WHAT TO WORK ON: For each line below that contains the word "computer", make a copy.

RECORDS FOR THE TASK:

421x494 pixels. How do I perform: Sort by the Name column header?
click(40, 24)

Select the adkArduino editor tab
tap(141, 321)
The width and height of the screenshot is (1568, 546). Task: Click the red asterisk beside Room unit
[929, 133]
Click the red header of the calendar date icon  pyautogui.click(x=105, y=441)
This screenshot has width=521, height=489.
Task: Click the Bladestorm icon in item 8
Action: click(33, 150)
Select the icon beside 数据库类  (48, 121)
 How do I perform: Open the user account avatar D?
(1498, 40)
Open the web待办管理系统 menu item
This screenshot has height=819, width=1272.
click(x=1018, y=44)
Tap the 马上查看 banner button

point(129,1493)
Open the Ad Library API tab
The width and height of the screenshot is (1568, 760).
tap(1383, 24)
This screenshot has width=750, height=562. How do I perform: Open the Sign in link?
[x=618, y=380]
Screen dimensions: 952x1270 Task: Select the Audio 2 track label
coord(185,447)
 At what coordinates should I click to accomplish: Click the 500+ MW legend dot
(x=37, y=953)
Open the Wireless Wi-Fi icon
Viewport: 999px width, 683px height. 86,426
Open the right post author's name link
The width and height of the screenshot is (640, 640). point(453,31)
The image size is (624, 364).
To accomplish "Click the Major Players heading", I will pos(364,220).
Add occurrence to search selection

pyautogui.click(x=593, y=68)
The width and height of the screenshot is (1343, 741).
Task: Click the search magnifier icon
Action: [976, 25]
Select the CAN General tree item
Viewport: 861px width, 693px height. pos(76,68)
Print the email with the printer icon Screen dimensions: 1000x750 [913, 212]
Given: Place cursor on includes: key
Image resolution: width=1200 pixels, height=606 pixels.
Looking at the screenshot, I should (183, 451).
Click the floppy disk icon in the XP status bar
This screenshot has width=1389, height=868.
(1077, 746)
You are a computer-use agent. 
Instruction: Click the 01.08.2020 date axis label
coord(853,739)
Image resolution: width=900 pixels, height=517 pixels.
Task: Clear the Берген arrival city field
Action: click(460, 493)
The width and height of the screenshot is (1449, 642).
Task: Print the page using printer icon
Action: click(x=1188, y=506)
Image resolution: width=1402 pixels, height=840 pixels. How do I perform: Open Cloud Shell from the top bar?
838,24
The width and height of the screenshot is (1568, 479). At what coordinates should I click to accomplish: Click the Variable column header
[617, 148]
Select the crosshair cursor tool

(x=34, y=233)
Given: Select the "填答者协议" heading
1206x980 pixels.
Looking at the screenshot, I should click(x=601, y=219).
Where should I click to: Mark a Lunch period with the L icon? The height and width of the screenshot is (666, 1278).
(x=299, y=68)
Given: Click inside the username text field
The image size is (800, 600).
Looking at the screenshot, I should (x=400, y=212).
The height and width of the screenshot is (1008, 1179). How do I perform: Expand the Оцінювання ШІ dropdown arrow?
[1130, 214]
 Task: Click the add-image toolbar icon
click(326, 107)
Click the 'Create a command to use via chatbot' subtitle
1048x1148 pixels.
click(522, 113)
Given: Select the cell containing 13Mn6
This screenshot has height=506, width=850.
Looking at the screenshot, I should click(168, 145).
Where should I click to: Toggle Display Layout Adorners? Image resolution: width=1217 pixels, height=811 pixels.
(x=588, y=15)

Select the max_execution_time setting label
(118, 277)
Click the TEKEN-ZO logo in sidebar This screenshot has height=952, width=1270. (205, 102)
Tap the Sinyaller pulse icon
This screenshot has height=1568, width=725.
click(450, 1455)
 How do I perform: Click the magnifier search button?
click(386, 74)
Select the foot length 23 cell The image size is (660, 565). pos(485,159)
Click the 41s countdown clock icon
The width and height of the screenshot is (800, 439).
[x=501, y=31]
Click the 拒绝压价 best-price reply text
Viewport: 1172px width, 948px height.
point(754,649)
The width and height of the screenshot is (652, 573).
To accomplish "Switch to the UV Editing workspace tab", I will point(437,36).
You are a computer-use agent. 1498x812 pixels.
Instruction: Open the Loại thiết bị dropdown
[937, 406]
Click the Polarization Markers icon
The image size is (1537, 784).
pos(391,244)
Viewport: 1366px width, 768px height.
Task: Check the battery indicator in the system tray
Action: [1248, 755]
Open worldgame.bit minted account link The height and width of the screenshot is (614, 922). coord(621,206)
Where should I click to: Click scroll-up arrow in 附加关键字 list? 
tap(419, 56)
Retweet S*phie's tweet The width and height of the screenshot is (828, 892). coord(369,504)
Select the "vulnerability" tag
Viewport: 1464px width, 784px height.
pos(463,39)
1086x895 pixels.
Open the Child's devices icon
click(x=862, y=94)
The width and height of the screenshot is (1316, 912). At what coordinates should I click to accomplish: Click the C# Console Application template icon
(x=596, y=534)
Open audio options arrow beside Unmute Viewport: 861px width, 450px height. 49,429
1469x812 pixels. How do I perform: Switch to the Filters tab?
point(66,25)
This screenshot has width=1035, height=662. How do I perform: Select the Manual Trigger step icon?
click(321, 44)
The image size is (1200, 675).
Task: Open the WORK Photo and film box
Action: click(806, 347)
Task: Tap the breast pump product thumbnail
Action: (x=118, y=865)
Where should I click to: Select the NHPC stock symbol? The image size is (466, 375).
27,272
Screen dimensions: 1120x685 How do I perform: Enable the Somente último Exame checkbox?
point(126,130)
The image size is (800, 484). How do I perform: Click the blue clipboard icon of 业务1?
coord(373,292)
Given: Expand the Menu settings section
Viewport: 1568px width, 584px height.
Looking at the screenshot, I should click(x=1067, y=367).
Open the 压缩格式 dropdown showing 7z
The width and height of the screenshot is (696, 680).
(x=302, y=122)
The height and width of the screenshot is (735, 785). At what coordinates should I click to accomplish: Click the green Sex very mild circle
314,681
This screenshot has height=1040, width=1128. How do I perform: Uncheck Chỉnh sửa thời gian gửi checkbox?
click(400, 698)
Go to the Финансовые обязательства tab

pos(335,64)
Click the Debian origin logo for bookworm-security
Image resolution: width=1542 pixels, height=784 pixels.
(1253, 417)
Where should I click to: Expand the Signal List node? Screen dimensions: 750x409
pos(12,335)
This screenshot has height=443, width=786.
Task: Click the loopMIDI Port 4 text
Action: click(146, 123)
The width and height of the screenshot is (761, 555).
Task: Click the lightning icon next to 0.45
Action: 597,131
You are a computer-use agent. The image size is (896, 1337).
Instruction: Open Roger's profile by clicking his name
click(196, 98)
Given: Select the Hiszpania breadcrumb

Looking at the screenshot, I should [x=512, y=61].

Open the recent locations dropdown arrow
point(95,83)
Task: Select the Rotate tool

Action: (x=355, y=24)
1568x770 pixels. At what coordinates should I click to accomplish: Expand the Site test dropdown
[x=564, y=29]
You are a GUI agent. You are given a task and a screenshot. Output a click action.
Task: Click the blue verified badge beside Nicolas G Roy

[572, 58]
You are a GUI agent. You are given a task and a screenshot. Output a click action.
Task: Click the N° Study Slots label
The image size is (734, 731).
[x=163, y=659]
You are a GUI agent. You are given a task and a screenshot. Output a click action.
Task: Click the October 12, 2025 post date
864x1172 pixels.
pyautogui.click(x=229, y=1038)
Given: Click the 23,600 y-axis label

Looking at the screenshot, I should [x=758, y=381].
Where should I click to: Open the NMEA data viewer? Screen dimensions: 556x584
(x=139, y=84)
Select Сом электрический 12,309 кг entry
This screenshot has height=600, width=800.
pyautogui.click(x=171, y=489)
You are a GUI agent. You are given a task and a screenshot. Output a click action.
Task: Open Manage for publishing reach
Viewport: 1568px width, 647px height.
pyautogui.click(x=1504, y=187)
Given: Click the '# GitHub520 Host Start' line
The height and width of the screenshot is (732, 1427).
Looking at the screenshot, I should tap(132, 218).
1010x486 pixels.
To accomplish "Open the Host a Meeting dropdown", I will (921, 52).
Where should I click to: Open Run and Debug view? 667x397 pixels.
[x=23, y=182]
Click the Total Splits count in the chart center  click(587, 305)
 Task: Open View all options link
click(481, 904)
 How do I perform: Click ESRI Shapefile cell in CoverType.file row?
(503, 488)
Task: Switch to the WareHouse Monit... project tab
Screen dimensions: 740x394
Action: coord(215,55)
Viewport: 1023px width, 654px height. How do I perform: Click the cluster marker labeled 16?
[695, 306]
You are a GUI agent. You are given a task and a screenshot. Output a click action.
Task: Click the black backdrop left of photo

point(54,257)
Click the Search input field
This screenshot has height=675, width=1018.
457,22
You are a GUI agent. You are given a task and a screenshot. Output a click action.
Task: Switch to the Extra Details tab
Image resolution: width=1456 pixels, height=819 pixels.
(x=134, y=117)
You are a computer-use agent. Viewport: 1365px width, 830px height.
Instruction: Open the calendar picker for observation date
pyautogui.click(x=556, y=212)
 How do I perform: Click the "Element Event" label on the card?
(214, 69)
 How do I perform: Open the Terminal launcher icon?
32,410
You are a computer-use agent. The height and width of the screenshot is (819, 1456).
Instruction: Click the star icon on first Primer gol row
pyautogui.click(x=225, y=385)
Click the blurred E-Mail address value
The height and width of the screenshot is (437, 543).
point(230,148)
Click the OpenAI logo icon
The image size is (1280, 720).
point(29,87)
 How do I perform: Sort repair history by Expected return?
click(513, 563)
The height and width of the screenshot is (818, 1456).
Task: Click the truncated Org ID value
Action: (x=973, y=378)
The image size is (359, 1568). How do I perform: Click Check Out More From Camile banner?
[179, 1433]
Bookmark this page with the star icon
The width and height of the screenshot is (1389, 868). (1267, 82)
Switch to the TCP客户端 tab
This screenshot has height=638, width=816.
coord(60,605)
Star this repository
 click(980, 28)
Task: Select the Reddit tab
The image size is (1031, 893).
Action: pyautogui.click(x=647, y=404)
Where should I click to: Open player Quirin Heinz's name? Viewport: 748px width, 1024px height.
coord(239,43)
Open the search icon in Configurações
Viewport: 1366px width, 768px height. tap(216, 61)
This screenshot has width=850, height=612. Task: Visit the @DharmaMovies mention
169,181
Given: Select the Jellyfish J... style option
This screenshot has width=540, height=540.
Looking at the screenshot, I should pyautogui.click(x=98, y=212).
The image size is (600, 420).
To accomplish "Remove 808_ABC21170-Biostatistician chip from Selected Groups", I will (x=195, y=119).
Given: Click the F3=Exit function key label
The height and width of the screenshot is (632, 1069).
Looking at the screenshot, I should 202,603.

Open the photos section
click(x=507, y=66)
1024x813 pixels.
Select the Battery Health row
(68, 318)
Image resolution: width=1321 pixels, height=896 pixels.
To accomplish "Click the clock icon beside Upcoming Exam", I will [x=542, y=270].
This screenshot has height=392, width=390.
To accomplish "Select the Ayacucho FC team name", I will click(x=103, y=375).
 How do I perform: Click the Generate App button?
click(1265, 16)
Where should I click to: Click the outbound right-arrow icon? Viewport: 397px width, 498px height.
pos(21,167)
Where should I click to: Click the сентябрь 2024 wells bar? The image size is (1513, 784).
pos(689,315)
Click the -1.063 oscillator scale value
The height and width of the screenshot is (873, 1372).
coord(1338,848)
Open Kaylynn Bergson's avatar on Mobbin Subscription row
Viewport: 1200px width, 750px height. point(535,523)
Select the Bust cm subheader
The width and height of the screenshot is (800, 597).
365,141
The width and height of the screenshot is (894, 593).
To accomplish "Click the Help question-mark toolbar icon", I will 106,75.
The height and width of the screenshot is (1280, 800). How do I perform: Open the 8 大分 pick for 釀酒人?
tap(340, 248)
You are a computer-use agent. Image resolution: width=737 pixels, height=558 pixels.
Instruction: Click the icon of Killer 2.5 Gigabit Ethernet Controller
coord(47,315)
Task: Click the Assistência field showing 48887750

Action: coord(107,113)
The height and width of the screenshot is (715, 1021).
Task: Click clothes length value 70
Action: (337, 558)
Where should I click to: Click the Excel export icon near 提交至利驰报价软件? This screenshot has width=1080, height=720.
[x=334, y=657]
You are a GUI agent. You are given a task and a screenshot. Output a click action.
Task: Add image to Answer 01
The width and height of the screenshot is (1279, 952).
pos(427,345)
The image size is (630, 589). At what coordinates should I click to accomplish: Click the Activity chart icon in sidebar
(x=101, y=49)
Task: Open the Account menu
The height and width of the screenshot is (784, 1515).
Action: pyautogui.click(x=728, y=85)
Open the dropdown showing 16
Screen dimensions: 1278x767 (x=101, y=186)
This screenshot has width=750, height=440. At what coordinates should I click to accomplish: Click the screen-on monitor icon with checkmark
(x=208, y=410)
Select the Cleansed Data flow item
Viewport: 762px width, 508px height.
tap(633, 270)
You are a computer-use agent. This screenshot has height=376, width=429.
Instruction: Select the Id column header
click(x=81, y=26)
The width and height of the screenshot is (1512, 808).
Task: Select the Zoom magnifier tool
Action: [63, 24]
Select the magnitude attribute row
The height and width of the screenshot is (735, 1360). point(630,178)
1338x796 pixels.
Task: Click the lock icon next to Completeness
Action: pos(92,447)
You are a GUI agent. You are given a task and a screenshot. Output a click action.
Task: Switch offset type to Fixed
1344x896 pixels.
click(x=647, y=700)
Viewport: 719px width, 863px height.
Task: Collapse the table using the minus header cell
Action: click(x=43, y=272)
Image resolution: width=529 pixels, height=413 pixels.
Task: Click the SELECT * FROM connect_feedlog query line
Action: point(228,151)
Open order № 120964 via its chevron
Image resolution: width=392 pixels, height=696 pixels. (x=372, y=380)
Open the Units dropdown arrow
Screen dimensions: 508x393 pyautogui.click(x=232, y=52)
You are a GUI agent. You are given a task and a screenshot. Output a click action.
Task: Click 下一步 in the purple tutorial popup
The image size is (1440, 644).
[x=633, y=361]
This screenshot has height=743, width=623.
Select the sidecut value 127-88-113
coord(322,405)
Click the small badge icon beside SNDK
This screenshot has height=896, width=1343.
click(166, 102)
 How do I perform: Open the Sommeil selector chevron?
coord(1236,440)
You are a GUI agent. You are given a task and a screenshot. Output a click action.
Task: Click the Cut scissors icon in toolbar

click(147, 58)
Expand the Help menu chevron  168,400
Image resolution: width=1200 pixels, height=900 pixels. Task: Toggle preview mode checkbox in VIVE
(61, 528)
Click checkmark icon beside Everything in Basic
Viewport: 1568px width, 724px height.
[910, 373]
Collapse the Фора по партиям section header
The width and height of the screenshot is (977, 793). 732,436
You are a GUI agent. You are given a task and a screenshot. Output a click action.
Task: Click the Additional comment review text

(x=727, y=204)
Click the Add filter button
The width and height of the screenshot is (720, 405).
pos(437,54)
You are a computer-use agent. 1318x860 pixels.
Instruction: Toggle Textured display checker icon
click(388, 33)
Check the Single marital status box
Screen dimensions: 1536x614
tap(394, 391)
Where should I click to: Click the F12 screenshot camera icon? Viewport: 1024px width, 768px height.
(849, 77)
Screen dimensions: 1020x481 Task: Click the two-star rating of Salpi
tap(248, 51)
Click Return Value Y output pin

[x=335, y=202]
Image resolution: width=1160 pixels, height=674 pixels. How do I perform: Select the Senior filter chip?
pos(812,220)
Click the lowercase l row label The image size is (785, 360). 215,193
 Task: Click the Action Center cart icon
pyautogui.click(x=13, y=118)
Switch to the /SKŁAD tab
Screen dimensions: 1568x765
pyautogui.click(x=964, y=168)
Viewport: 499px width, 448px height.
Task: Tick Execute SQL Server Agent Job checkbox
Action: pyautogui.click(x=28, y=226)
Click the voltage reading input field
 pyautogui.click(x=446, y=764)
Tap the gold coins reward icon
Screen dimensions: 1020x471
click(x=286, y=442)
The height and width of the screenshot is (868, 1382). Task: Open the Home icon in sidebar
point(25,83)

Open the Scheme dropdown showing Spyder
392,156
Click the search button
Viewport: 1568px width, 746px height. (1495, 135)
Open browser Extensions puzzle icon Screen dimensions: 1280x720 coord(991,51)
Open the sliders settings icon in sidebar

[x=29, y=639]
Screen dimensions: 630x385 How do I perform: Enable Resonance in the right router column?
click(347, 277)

EXERCISE RESPONSE:
You are a computer-use agent. 
You are a computer-use agent. 1498x812 pixels.
You are a computer-use agent. The image size is (896, 1337).
You are a computer-use agent. Viewport: 1365px width, 830px height.
You are a computer-use agent. The height and width of the screenshot is (819, 1456).
You are a computer-use agent. Image resolution: width=737 pixels, height=558 pixels.
You are a computer-use agent. This screenshot has height=376, width=429.
You are a computer-use agent. 1318x860 pixels.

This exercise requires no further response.